And the Vampires Flow Towards the West: The Ecological Poetics of Eastern European Migration in the UK
[printfriendly]Martin, Diana Damian. “And the Vampires Flow Towards the West: The Ecological Poetics of Eastern European Migration to the UK.” Global Performance Studies, vol. 2, no. 1, 2018, https://doi.org/10.33303/gpsv2n1a4
Diana Damian Martin
Royal Central School of Speech and Drama
On the 1stof January 2014, the UK lifted transitional measures for A2 countries (Romania and Bulgaria) that had accessioned to the EU. According to think tank Migration Observatory, the most common approximation of A2 country arrivals following the termination of restrictions was 29 million (“Bulgarians and Romanians in the British National Press”, 18 August 2014), more than the combined population of both countries, often described as an overflow or influx of population. Such representational language surrounding migratory movement from Eastern European countries to the UK has recently shifted to the ecological: flood, overflow, flock, tide, drift.
This article explores the fractured narratives that are brought into play at the meshing of migration, movement, and the ecological and representational poetics that characterise Eastern Europeanness in the UK. It considers two distinct encounters with bodies that have arrived at movement, through movement: Polish artist Justyna Scheuring’s Everyone, Merry Go Round (Canal Gallery, London, 2017) and Romanian artists Manuel Pelmus and Alexandra Pirici’s Public Collection (Tate Modern, London, 2016), and extends these encounters into speculative realism scenarios. I propose that these staged poetics of movement contain subjectivities of the Anthropocene: plural, ecological, displaced, and hopeful.
This article is in two sections: an audio-essay that explores the implications of this representational language in dialogue with the two artistic works and a speculative fiction in four parts. Each part considers movement from an ecological perspective, whilst discussing migratory politics by means of enacting choreographic images from the works, in dialogue with found text.
Suspend | Flock
My blood is neither Byzantine nor Ottoman, but I recall a time when the atmosphere changed those years in which one empire collapsed into another. It rained for years, not this bareboned rain that radiates the skin, but a deep rain that carved paths into mountains and drowned souls into lakes that buried them. In the thick rain that bleached the ground, fluoride gasses were the most pervasive, but no traces are left to measure impact. New rock formations had emerged from the sweltering waters, and these stood guard waiting, natural borders to a landscape yet to be seen. They’d all been engaged in an exercise of human salvage accumulation, but the archive had drowned.

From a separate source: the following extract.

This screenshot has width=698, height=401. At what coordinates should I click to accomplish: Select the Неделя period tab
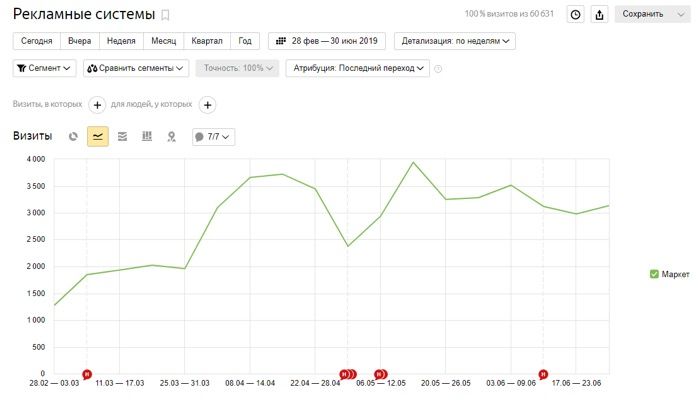tap(120, 41)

It was the ink of the newspapers that first etched itself onto my skin; then the birds came, one by one, first the crows, then the eagles and the falcons, the looms and the petrels, the cormorants and coursers, the plovers and the lapwings. Only when my skin lay exposed did the owls arrive, and finally, my arms grew wide and melted into the ocean.
I stand (they stand), in a straight line at the edge of the mountain. The only noticeable movements are provided by slightly raised arms, marking a trajectory with legs gesturing an exit. This is a line of voivodes. This is a line of workers. This line of workers is exiting. The landscape folds into the exit. It begins (again) to rain, and as the rain descends, the birds return once more, perched on heads and shoulders, dangling from arms and necks. This image is, however, out of order, and interrupts all other activities at the time of its making.
A voivode is an old Slavic term that denotes a commander, tied to land and military might. A flock is a large group, although not necessarily. A voivode would often use natural boundaries to delineate the end of a landscape. Nowadays, we have become vampires, standing in line, waiting for the exit. I don’t remember the new bones but cannot account for them.
The gesture of movement in stillness. I (they) stand in line and no movement is made. I (they) stand in line and the bed of leaves turns to concrete. It feels like someone should be here to whistle them out. There is an accelerated stillness, one that deteriorates quickly (if I look that way). There is a line of bodies ready to exit but the orange sun has now burnt through, and there is little to stand on. One might even argue that this line is just the appearance, but nothing is posited to it. There is a line ready to exit, but the mountain has collapsed, been compressed, reproduced, ripped, remixed, copied, pasted, and redistributed.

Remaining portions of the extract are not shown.